## [READING TEXT]
# putting sheep on pasture during the winter?



## bonbean01 (Oct 30, 2011)

Will putting my sheep on pasture during the winter harm the grass for next year?


----------



## Beekissed (Oct 30, 2011)

I think that usually depends on how many sheep, for how long, what condition is the pasture in now, how many sheep per acre, etc.  

Sheep aren't heavy like cows and won't exactly break the grass crowns but they might overgraze the grass while it is in a weakened, dormant state, so it really depends on the above factors.  

Most of the farmers around here pen their sheep for the winter into barns and grain/hay them.  Some pen them into sacrifice areas for the same purpose.  I rarely see sheep out on pasture around here in the winter months.  

I don't know if that has more to do with preserving the grass or because of the predators more actively preying on livestock in the winter months.


----------



## aggieterpkatie (Oct 31, 2011)

## [MATERIAL PROVIDED]

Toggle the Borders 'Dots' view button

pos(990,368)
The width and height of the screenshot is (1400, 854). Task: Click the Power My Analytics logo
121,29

## [WORK INSTRUCTIONS]
Reproduce, word for word, the passage of the forum thread on wintering sheep on pasture between "## Beekissed (Oct" and "livestock in the winter months.", inclusive.

## [ANSWER]
## Beekissed (Oct 30, 2011)

I think that usually depends on how many sheep, for how long, what condition is the pasture in now, how many sheep per acre, etc.  

Sheep aren't heavy like cows and won't exactly break the grass crowns but they might overgraze the grass while it is in a weakened, dormant state, so it really depends on the above factors.  

Most of the farmers around here pen their sheep for the winter into barns and grain/hay them.  Some pen them into sacrifice areas for the same purpose.  I rarely see sheep out on pasture around here in the winter months.  

I don't know if that has more to do with preserving the grass or because of the predators more actively preying on livestock in the winter months.